The British Cave Research Association soon after wanted to explore the cave’s living spaces and made a comment on its grandiosity and elegance, later opening it to visitors.
It has become one of Vietnam’s most popular tourist attractions, thanks to the otherworldly stalactites and sculptural columns that cascade from the cavern ceiling like waterfalls.
The size doesn’t hurt either: at more than 31 kilometers in length, the limestone cavern is large enough to house a jumbo jet.
There are two ways for visitors to experience it: a one-kilometer walk through a network of lighted wooden stairs or a nighttime expedition that contains a seven-kilometer hike.
“What I like about caves in Vietnam tourism is that each one has its own personality,” Nguyen says.
“The journey is an important aspect of the experience. It’s sometimes more about how you get to the caves that makes it truly unique — perhaps you walk, hike, swim, or boat there. It enhances the experience.”
This is especially true of Tam Coc, which means “three caves” in Trang An. This trio of caves – Hang Ca, Hang Hai, and Hang Ba – can all be reached by rowboat from Van Lam village.
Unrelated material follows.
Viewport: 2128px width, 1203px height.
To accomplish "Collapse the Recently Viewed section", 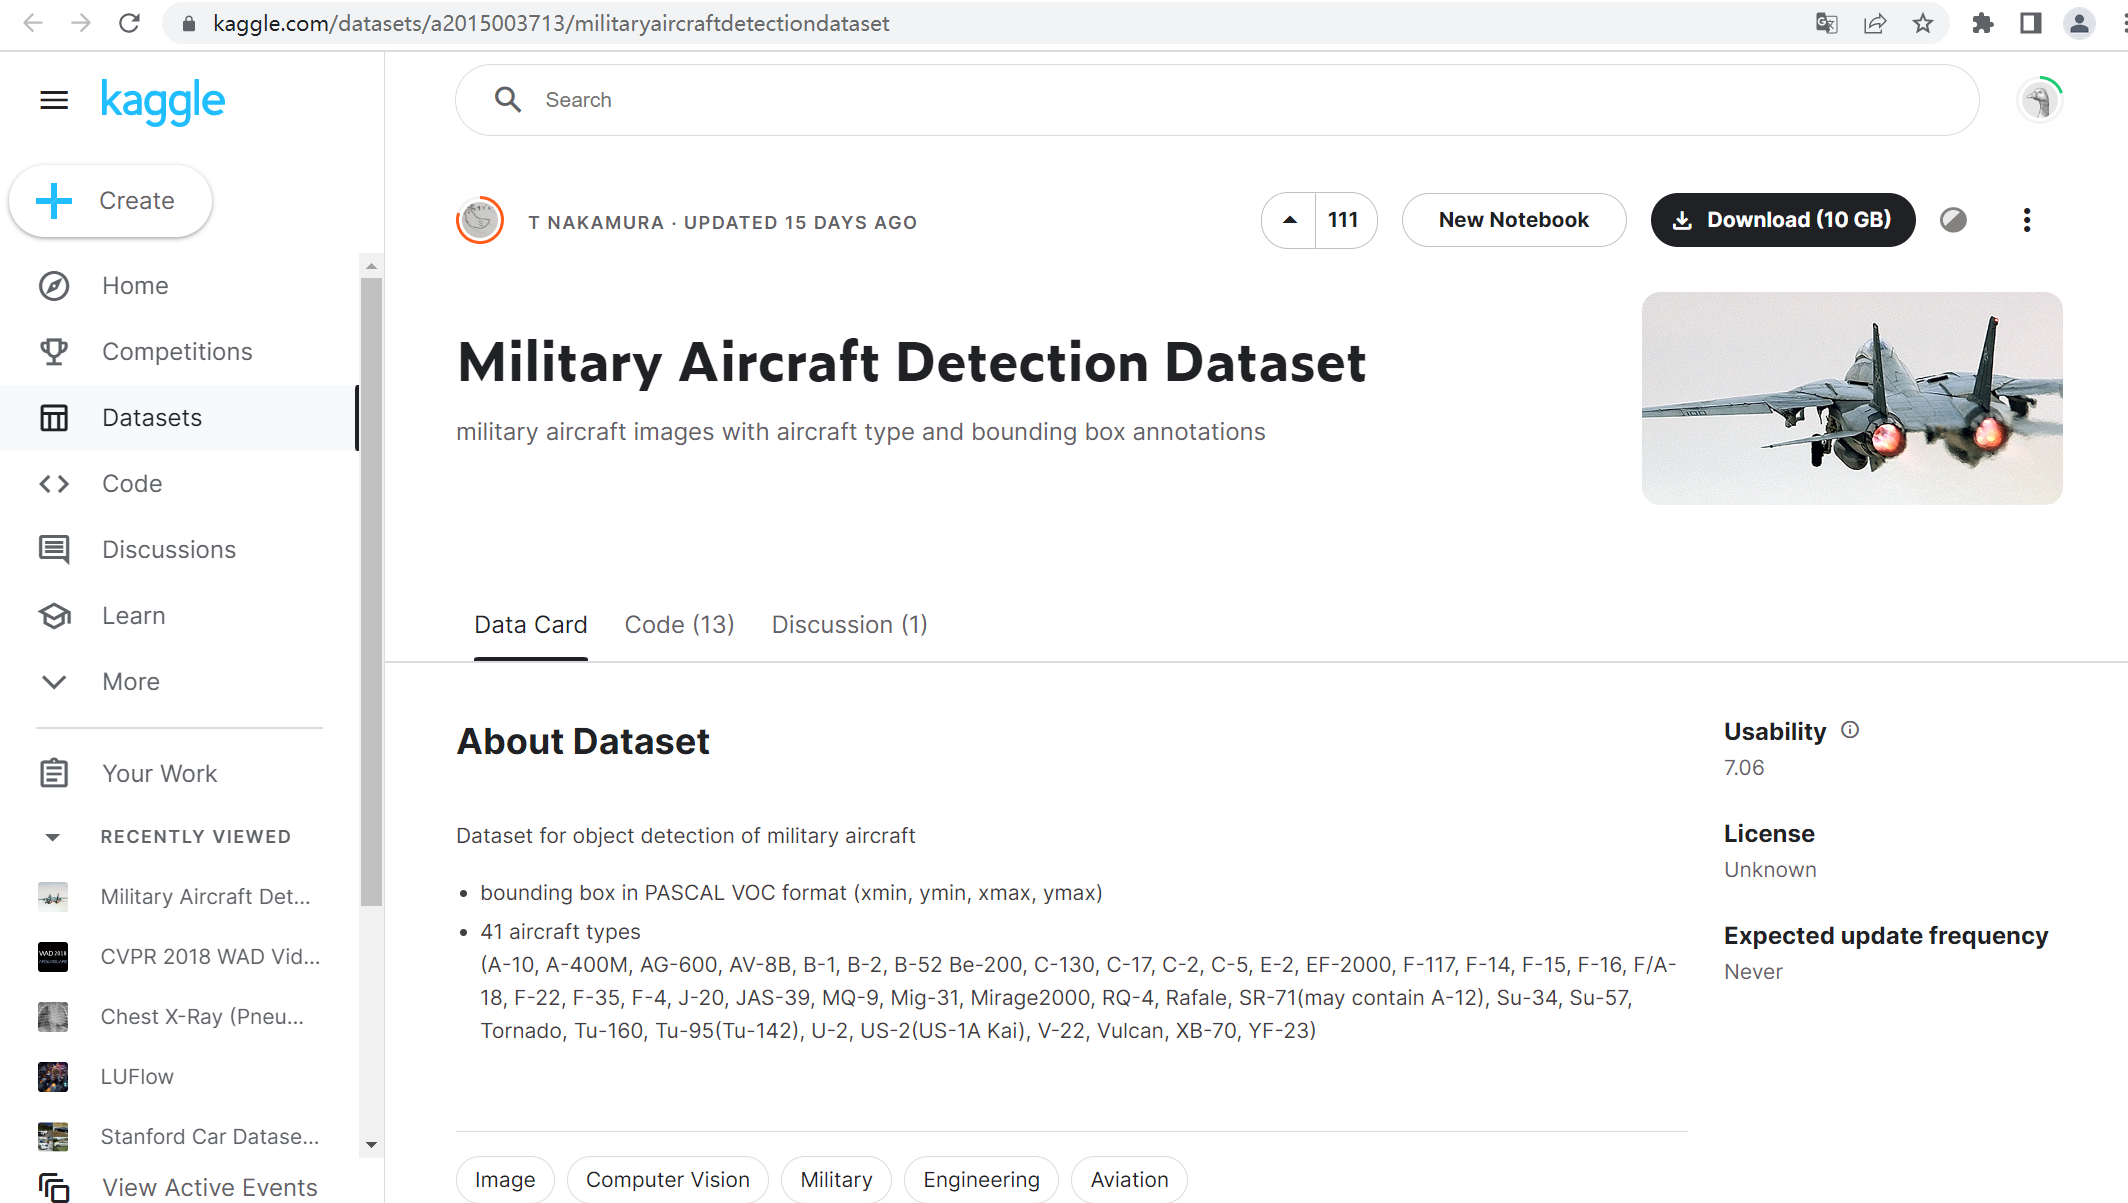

Hang Ca Cave is the longest of the three caves, measuring more than 120 meters in length, while Hang Ba is the shortest, measuring only 45 meters.
“It’s very pleasant and easy to reach because you just take a boat through the caves,” Nguyen says.
“The best time to visit is from March to May, when the farmers are growing rice in the field — it’s a lovely sight, just a sea of brilliant green and yellow.”
Sung Sot, also known as Surprise Cave, is the most well-known. The cave was discovered by French explorers in 1901 on Bo Hon Island in Halong Bay.
The cave is 10,000 square meters in size and has an amazing variety of stalactites, many of which change the form of flora and fauna.
“Often these boat rides are including Sung Sot on the itinerary, halting by the entry and allowing you off for a couple of hours to start exploring.”